Selected excerpt:
==========

Compared with the rotation-invariant and equivariant methods, the ART-Point framework aims to optimize network parameters such that the converged model is naturally robust to both arbitrary and adversarial rotations, without the necessity of either geometric descriptor extractions or architectural modifications that may impede the model to learn discriminative features. So our resulting robust model better inherits the original performance on the clean (aligned) datasets. It has no constraint on the model design and can be integrated on most point cloud classifiers.

In experiments, we mainly verify the effectiveness of our methods under two datasets ModelNet40 [42] and ShapeNet16 [46]. We adopt PointNet [30], PointNet++ [31] and DGCNN [39] as the basic classifiers. Firstly, compared with the existing rotation attack method [51], our proposed attack achieves a higher attack success rate. Then, compared with existing rotation robust classifiers, our best model (ART-DGCNN) shows a more robust performance on randomly rotated datasets. Meanwhile, our methods generally show less accuracy reduction on clean aligned datasets. Beyond arbitrary rotations, the resulting models also show a solid defense against adversarial rotations.111Code address: Our contributions can be summarized as follows:

  • For the first time, we successfully improve the rotation robustness of point cloud classifiers from the perspective of model attack and defense. Our proposed framework, ART-Point, enjoys fewer architectural modifications than previous rotation-equivariant methods and requires no descriptor extractions on input data.

==========

Supplied entries:
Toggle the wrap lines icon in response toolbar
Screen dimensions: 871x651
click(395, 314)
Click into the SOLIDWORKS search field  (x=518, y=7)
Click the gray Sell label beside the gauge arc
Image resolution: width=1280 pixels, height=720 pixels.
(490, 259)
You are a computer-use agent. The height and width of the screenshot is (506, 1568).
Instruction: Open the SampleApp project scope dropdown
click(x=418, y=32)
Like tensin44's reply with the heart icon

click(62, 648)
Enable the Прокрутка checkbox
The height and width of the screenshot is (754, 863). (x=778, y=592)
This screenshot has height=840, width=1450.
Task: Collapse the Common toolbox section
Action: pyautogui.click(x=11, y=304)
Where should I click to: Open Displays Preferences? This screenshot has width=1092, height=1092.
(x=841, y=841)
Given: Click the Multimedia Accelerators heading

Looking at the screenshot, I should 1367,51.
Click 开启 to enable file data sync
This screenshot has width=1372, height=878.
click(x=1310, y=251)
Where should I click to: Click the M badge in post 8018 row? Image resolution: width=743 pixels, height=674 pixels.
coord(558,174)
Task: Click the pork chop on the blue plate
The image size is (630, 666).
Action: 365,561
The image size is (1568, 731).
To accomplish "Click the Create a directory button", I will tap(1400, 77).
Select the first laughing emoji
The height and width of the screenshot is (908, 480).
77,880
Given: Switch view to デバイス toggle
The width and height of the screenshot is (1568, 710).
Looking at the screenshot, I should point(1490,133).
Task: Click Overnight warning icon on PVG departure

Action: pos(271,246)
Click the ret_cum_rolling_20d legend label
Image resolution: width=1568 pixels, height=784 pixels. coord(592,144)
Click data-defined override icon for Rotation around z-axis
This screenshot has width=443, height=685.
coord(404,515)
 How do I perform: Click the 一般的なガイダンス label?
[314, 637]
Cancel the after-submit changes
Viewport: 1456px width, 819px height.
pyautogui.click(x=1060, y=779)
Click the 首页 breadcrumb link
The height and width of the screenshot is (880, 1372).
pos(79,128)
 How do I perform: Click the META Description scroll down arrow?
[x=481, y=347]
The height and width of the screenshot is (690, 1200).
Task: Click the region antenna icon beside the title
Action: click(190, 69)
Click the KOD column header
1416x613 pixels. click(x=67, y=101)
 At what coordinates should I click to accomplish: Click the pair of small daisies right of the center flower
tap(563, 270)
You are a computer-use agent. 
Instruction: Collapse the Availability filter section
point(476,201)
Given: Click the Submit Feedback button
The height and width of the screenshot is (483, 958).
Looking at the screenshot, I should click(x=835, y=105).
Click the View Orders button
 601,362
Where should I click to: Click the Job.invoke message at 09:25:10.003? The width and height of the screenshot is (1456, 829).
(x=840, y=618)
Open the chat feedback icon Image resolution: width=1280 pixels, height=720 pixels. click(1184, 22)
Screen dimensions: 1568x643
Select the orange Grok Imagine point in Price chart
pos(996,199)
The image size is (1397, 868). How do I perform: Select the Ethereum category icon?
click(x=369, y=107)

==========

What is needed:
Retype the stretch of the point cloud rotation excerpt from "Compared with the rotation-invariant" through "point cloud classifiers.". Rely only on the excerpt on rotation-robust point cloud classifiers and ignore the rows.

Written response:
Compared with the rotation-invariant and equivariant methods, the ART-Point framework aims to optimize network parameters such that the converged model is naturally robust to both arbitrary and adversarial rotations, without the necessity of either geometric descriptor extractions or architectural modifications that may impede the model to learn discriminative features. So our resulting robust model better inherits the original performance on the clean (aligned) datasets. It has no constraint on the model design and can be integrated on most point cloud classifiers.